### PROBLEM DETAILS
All records that follow are to be output exactly.

▼

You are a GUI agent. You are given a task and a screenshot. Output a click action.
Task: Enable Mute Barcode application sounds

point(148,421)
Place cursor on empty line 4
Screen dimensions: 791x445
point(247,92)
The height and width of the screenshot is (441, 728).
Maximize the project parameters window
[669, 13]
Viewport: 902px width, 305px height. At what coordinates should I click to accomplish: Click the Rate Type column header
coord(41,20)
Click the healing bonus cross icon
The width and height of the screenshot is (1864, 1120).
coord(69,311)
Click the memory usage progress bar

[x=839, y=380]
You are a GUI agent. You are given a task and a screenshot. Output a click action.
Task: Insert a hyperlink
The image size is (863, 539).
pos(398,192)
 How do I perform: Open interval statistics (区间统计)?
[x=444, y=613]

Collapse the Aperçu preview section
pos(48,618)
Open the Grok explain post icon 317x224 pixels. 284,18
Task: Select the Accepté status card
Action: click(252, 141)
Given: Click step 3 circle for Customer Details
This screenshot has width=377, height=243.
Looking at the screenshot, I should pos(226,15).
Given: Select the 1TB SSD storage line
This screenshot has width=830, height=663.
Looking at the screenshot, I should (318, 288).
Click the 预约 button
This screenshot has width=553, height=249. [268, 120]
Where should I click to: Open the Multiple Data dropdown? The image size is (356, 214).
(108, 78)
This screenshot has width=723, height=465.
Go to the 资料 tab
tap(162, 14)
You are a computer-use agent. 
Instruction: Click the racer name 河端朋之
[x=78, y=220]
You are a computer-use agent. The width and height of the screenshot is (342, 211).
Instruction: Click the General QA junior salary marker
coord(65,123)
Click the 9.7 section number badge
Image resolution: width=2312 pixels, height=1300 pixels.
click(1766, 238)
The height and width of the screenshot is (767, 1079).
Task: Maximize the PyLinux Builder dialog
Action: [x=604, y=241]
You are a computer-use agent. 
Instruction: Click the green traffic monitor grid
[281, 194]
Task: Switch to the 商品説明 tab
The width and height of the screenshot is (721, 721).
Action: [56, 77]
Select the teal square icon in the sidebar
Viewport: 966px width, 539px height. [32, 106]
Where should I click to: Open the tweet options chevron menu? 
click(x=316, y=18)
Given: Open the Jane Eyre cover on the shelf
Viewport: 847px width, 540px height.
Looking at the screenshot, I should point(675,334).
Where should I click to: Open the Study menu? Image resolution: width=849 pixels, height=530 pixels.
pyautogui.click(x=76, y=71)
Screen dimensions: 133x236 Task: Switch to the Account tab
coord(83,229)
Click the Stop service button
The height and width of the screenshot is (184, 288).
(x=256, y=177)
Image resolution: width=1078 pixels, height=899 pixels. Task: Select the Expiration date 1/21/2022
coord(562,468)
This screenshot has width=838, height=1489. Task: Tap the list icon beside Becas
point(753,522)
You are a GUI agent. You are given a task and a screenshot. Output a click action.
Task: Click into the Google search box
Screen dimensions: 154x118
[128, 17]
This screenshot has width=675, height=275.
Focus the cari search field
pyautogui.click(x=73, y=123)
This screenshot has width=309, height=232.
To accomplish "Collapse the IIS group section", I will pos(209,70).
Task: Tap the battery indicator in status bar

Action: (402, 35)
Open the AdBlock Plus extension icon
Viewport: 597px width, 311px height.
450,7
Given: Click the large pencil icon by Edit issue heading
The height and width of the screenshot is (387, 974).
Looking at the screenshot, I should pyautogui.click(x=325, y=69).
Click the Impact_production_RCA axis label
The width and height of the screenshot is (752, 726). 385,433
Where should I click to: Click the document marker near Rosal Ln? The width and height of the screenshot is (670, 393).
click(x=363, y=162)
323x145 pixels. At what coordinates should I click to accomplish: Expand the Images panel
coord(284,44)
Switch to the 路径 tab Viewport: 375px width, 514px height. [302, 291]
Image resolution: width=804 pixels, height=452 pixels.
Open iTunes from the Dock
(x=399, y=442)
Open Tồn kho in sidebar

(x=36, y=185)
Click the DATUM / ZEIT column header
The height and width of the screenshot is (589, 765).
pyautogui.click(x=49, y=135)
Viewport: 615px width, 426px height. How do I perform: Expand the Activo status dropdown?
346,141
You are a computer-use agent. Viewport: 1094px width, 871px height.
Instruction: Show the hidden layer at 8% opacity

▲

### EXERCISE ANSWER
You are a GUI agent. You are given a task and a screenshot. Output a click action.
Task: Enable Mute Barcode application sounds

point(148,421)
Place cursor on empty line 4
Screen dimensions: 791x445
point(247,92)
The height and width of the screenshot is (441, 728).
Maximize the project parameters window
[669, 13]
Viewport: 902px width, 305px height. At what coordinates should I click to accomplish: Click the Rate Type column header
coord(41,20)
Click the healing bonus cross icon
The width and height of the screenshot is (1864, 1120).
coord(69,311)
Click the memory usage progress bar

[x=839, y=380]
You are a GUI agent. You are given a task and a screenshot. Output a click action.
Task: Insert a hyperlink
The image size is (863, 539).
pos(398,192)
 How do I perform: Open interval statistics (区间统计)?
[x=444, y=613]

Collapse the Aperçu preview section
pos(48,618)
Open the Grok explain post icon 317x224 pixels. 284,18
Task: Select the Accepté status card
Action: click(252, 141)
Given: Click step 3 circle for Customer Details
This screenshot has width=377, height=243.
Looking at the screenshot, I should pos(226,15).
Given: Select the 1TB SSD storage line
This screenshot has width=830, height=663.
Looking at the screenshot, I should (318, 288).
Click the 预约 button
This screenshot has width=553, height=249. [268, 120]
Where should I click to: Open the Multiple Data dropdown? The image size is (356, 214).
(108, 78)
This screenshot has width=723, height=465.
Go to the 资料 tab
tap(162, 14)
You are a computer-use agent. 
Instruction: Click the racer name 河端朋之
[x=78, y=220]
You are a computer-use agent. The width and height of the screenshot is (342, 211).
Instruction: Click the General QA junior salary marker
coord(65,123)
Click the 9.7 section number badge
Image resolution: width=2312 pixels, height=1300 pixels.
click(1766, 238)
The height and width of the screenshot is (767, 1079).
Task: Maximize the PyLinux Builder dialog
Action: [x=604, y=241]
You are a computer-use agent. 
Instruction: Click the green traffic monitor grid
[281, 194]
Task: Switch to the 商品説明 tab
The width and height of the screenshot is (721, 721).
Action: [56, 77]
Select the teal square icon in the sidebar
Viewport: 966px width, 539px height. [32, 106]
Where should I click to: Open the tweet options chevron menu? 
click(x=316, y=18)
Given: Open the Jane Eyre cover on the shelf
Viewport: 847px width, 540px height.
Looking at the screenshot, I should point(675,334).
Where should I click to: Open the Study menu? Image resolution: width=849 pixels, height=530 pixels.
pyautogui.click(x=76, y=71)
Screen dimensions: 133x236 Task: Switch to the Account tab
coord(83,229)
Click the Stop service button
The height and width of the screenshot is (184, 288).
(x=256, y=177)
Image resolution: width=1078 pixels, height=899 pixels. Task: Select the Expiration date 1/21/2022
coord(562,468)
This screenshot has width=838, height=1489. Task: Tap the list icon beside Becas
point(753,522)
You are a GUI agent. You are given a task and a screenshot. Output a click action.
Task: Click into the Google search box
Screen dimensions: 154x118
[128, 17]
This screenshot has width=675, height=275.
Focus the cari search field
pyautogui.click(x=73, y=123)
This screenshot has width=309, height=232.
To accomplish "Collapse the IIS group section", I will pos(209,70).
Task: Tap the battery indicator in status bar

Action: (402, 35)
Open the AdBlock Plus extension icon
Viewport: 597px width, 311px height.
450,7
Given: Click the large pencil icon by Edit issue heading
The height and width of the screenshot is (387, 974).
Looking at the screenshot, I should pyautogui.click(x=325, y=69).
Click the Impact_production_RCA axis label
The width and height of the screenshot is (752, 726). 385,433
Where should I click to: Click the document marker near Rosal Ln? The width and height of the screenshot is (670, 393).
click(x=363, y=162)
323x145 pixels. At what coordinates should I click to accomplish: Expand the Images panel
coord(284,44)
Switch to the 路径 tab Viewport: 375px width, 514px height. [302, 291]
Image resolution: width=804 pixels, height=452 pixels.
Open iTunes from the Dock
(x=399, y=442)
Open Tồn kho in sidebar

(x=36, y=185)
Click the DATUM / ZEIT column header
The height and width of the screenshot is (589, 765).
pyautogui.click(x=49, y=135)
Viewport: 615px width, 426px height. How do I perform: Expand the Activo status dropdown?
346,141
You are a computer-use agent. Viewport: 1094px width, 871px height.
Instruction: Show the hidden layer at 8% opacity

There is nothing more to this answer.